BEGIN INPUT FOR THIS TASK

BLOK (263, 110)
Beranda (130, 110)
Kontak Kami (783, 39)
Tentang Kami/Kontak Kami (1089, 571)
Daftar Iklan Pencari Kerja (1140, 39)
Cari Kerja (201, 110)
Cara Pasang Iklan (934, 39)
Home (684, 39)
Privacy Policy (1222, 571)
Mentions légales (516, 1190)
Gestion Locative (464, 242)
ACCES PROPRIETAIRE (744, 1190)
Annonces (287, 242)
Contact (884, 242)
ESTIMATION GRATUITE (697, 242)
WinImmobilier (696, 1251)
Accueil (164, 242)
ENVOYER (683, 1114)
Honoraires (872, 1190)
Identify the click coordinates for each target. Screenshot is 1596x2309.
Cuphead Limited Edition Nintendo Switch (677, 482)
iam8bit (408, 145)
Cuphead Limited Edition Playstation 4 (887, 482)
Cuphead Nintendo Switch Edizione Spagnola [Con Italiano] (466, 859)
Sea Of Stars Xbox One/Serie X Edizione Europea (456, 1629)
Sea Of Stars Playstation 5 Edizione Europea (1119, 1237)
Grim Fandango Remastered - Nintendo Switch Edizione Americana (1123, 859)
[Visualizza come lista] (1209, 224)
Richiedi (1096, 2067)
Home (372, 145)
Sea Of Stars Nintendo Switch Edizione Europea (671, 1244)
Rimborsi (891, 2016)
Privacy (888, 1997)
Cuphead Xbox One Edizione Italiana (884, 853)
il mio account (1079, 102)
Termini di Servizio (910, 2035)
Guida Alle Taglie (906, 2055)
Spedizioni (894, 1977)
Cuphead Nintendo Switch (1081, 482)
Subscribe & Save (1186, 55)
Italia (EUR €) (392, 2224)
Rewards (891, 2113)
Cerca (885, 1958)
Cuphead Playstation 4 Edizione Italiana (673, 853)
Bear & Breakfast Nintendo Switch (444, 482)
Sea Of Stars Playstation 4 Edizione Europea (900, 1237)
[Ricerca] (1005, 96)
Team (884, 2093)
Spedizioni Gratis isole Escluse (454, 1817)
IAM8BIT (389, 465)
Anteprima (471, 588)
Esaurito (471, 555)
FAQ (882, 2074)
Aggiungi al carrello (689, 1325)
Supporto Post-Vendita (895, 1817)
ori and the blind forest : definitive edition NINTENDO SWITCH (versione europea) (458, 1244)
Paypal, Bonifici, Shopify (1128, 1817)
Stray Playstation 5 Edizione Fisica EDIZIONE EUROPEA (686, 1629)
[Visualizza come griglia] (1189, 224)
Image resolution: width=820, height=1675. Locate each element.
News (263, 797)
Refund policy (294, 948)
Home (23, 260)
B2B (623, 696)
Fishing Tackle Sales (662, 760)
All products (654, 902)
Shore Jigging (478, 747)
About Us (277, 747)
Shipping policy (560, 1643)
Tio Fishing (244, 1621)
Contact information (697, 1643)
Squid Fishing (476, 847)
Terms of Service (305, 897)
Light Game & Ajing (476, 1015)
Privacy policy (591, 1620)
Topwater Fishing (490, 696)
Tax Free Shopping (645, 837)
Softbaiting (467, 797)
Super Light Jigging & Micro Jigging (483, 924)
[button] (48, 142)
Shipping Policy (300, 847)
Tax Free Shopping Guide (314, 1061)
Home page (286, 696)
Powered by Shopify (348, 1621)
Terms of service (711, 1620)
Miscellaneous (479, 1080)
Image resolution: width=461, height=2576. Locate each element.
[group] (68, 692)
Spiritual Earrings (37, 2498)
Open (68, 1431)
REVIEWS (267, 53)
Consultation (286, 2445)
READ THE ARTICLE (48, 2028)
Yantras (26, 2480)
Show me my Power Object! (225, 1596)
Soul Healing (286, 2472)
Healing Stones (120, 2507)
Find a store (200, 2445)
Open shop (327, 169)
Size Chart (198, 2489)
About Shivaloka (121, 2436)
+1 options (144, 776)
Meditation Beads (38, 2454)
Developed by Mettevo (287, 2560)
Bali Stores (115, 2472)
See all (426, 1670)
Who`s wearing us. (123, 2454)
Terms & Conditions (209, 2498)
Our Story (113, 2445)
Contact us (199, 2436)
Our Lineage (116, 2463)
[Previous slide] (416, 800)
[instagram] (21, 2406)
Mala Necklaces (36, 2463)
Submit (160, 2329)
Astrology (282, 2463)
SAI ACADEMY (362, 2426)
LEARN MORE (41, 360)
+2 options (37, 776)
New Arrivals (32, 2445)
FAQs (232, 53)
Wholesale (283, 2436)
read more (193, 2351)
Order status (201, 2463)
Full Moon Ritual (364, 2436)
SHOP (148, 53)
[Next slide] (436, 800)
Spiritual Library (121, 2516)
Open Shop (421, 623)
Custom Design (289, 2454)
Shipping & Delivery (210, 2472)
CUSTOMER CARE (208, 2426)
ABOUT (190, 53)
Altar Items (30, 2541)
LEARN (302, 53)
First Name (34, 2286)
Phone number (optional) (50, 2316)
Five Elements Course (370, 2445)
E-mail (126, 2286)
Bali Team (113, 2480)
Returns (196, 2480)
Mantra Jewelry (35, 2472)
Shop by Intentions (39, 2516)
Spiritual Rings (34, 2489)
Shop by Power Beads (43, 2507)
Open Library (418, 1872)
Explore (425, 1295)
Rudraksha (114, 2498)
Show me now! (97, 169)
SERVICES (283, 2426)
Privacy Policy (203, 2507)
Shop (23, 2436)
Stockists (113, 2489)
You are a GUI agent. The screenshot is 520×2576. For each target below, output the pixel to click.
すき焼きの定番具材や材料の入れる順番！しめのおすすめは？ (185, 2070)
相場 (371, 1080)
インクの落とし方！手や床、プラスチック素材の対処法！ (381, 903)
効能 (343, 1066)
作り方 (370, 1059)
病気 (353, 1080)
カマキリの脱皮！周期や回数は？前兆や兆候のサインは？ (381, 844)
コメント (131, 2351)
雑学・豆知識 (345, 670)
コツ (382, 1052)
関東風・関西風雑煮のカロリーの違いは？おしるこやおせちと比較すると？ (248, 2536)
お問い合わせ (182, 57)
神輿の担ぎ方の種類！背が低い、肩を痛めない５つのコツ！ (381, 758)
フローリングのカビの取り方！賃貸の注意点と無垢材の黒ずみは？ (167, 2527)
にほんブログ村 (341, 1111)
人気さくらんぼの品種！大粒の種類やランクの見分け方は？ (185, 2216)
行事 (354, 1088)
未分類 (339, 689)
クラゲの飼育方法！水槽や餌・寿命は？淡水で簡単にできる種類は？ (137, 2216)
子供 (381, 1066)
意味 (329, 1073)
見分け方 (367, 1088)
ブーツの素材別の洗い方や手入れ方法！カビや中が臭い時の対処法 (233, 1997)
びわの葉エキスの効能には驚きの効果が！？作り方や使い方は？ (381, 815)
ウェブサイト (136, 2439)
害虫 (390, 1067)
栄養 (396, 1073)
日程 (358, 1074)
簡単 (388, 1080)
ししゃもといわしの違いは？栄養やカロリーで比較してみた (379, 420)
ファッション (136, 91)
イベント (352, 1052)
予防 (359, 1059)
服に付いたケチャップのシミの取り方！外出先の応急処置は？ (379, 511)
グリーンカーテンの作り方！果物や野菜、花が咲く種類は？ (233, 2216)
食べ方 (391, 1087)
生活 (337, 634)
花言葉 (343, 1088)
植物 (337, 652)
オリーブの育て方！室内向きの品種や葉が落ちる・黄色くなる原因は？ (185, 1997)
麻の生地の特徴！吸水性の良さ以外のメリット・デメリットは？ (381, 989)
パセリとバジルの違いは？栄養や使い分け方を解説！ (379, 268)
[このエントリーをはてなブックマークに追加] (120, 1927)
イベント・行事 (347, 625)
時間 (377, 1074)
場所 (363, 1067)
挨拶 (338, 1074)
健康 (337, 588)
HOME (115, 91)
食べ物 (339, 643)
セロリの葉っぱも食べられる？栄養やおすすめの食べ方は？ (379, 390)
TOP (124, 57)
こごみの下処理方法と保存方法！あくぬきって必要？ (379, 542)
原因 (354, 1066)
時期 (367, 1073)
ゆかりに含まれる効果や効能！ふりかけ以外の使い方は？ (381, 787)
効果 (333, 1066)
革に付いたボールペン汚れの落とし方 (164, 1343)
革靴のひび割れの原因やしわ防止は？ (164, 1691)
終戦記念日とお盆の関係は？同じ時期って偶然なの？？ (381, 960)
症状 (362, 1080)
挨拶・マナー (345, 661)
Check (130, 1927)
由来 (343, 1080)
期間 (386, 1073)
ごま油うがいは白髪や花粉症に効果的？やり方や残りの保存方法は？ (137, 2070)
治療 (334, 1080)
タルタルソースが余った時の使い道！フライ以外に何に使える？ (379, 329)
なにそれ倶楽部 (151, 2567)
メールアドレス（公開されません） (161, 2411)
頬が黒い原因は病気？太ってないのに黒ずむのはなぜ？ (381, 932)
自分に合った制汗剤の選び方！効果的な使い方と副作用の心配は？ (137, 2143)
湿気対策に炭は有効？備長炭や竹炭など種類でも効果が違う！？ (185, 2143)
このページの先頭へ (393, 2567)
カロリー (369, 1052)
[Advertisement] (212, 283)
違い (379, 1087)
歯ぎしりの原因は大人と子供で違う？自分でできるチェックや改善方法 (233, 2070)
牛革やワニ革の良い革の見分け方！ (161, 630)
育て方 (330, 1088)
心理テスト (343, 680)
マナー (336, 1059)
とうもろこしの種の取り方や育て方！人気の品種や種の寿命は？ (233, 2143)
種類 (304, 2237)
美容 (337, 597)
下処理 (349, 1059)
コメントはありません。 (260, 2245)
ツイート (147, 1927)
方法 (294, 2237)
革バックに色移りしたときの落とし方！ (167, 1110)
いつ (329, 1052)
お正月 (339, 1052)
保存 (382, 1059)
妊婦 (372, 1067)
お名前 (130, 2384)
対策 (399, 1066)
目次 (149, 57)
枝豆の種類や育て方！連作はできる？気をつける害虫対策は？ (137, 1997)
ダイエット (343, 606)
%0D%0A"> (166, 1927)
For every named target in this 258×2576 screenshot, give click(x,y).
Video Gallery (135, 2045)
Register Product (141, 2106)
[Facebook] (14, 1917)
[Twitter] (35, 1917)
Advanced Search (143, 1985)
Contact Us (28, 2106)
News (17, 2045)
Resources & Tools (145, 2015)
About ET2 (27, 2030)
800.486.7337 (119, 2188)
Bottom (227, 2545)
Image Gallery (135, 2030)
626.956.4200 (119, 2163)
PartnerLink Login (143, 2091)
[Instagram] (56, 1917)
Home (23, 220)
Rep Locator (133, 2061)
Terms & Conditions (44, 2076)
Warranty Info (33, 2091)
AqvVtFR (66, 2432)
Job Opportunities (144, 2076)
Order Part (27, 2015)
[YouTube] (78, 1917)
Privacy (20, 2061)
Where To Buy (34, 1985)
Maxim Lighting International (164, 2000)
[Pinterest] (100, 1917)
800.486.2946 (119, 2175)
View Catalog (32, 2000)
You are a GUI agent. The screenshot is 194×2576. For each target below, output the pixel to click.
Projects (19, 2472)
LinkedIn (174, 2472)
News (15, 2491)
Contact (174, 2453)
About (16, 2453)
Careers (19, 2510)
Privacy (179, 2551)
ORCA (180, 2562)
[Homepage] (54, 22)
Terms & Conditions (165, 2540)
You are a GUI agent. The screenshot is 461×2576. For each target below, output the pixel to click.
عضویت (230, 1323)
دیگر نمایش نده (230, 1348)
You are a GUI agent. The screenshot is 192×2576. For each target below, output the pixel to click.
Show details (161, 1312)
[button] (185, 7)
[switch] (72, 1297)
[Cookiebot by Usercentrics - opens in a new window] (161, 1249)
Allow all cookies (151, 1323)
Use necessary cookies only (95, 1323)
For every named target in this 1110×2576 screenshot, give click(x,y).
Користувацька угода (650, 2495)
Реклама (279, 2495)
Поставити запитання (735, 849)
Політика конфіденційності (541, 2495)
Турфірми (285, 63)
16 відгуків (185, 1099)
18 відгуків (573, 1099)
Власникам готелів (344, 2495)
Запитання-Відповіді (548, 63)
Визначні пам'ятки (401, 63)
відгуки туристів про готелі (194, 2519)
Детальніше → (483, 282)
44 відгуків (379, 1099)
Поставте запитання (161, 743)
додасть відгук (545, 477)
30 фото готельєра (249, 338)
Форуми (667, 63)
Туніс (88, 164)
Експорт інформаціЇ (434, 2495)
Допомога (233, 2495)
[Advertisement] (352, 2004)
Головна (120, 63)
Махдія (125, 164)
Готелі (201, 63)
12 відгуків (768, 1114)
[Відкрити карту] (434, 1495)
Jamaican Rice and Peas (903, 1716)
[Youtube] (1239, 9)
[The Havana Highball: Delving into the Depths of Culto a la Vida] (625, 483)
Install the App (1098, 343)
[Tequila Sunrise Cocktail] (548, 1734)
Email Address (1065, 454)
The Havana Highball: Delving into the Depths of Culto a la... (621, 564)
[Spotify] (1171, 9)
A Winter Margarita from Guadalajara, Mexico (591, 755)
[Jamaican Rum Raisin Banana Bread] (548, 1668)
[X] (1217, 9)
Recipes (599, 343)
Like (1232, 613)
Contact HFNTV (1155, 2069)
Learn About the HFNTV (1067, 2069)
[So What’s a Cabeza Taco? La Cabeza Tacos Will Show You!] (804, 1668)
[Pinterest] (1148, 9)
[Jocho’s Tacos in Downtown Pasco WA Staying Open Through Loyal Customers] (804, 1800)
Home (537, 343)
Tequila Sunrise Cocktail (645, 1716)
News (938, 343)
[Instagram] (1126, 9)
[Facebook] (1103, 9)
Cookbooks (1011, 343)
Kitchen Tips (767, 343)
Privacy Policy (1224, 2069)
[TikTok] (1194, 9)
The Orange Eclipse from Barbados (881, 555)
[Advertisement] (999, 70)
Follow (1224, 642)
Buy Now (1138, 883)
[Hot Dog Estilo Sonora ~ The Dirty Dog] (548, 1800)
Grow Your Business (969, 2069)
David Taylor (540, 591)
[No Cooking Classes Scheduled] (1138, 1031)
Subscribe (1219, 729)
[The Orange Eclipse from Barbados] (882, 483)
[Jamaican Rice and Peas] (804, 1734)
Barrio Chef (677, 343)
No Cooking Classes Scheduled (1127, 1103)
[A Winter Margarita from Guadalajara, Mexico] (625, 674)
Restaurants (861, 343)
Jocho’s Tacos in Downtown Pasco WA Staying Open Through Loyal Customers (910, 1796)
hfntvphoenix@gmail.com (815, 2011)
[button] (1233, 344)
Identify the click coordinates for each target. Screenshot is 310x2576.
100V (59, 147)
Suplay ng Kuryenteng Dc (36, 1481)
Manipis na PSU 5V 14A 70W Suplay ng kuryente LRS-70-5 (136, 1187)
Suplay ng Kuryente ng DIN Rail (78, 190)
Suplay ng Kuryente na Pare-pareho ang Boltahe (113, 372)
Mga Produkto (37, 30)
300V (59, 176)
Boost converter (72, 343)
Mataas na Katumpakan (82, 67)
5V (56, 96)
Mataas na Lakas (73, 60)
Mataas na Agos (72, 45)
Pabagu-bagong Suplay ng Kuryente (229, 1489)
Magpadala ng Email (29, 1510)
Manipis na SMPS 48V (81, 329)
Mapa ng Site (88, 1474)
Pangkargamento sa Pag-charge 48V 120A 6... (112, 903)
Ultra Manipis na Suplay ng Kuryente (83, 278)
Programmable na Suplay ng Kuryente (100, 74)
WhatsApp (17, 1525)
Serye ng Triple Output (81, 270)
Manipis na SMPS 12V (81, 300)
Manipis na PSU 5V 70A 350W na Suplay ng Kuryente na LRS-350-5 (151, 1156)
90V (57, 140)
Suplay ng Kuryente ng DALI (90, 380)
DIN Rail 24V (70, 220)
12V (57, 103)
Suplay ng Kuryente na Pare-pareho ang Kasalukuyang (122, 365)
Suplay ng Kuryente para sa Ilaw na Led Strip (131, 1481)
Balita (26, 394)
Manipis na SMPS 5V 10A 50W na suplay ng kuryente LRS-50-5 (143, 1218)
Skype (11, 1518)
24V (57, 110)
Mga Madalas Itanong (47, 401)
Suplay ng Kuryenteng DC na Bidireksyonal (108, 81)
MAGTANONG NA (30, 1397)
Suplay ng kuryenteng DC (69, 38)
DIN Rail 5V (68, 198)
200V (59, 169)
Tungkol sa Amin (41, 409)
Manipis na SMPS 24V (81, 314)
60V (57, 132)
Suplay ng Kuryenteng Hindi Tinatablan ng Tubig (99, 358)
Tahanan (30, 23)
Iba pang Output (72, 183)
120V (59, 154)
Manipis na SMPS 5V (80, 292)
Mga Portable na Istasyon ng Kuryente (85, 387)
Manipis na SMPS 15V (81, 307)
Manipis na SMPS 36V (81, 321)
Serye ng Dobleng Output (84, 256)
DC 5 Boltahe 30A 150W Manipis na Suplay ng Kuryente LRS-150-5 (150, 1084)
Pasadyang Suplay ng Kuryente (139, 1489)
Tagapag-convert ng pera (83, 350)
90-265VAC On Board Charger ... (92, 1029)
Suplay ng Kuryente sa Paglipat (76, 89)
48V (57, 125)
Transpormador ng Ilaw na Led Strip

END INPUT FOR THIS TASK

## TASK ITEM
Go through the material above and output exactly the lines from the one containing "Show me now! (97, 169)" through the one containing "ブーツの素材別の洗い方や手入れ方法！カビや中が臭い時の対処法 (233, 1997)".

## REPLY TO THE TASK
Show me now! (97, 169)
SERVICES (283, 2426)
Privacy Policy (203, 2507)
Shop (23, 2436)
Stockists (113, 2489)
You are a GUI agent. The screenshot is 520×2576. For each target below, output the pixel to click.
すき焼きの定番具材や材料の入れる順番！しめのおすすめは？ (185, 2070)
相場 (371, 1080)
インクの落とし方！手や床、プラスチック素材の対処法！ (381, 903)
効能 (343, 1066)
作り方 (370, 1059)
病気 (353, 1080)
カマキリの脱皮！周期や回数は？前兆や兆候のサインは？ (381, 844)
コメント (131, 2351)
雑学・豆知識 (345, 670)
コツ (382, 1052)
関東風・関西風雑煮のカロリーの違いは？おしるこやおせちと比較すると？ (248, 2536)
お問い合わせ (182, 57)
神輿の担ぎ方の種類！背が低い、肩を痛めない５つのコツ！ (381, 758)
フローリングのカビの取り方！賃貸の注意点と無垢材の黒ずみは？ (167, 2527)
にほんブログ村 (341, 1111)
人気さくらんぼの品種！大粒の種類やランクの見分け方は？ (185, 2216)
行事 (354, 1088)
未分類 (339, 689)
クラゲの飼育方法！水槽や餌・寿命は？淡水で簡単にできる種類は？ (137, 2216)
子供 (381, 1066)
意味 (329, 1073)
見分け方 (367, 1088)
ブーツの素材別の洗い方や手入れ方法！カビや中が臭い時の対処法 (233, 1997)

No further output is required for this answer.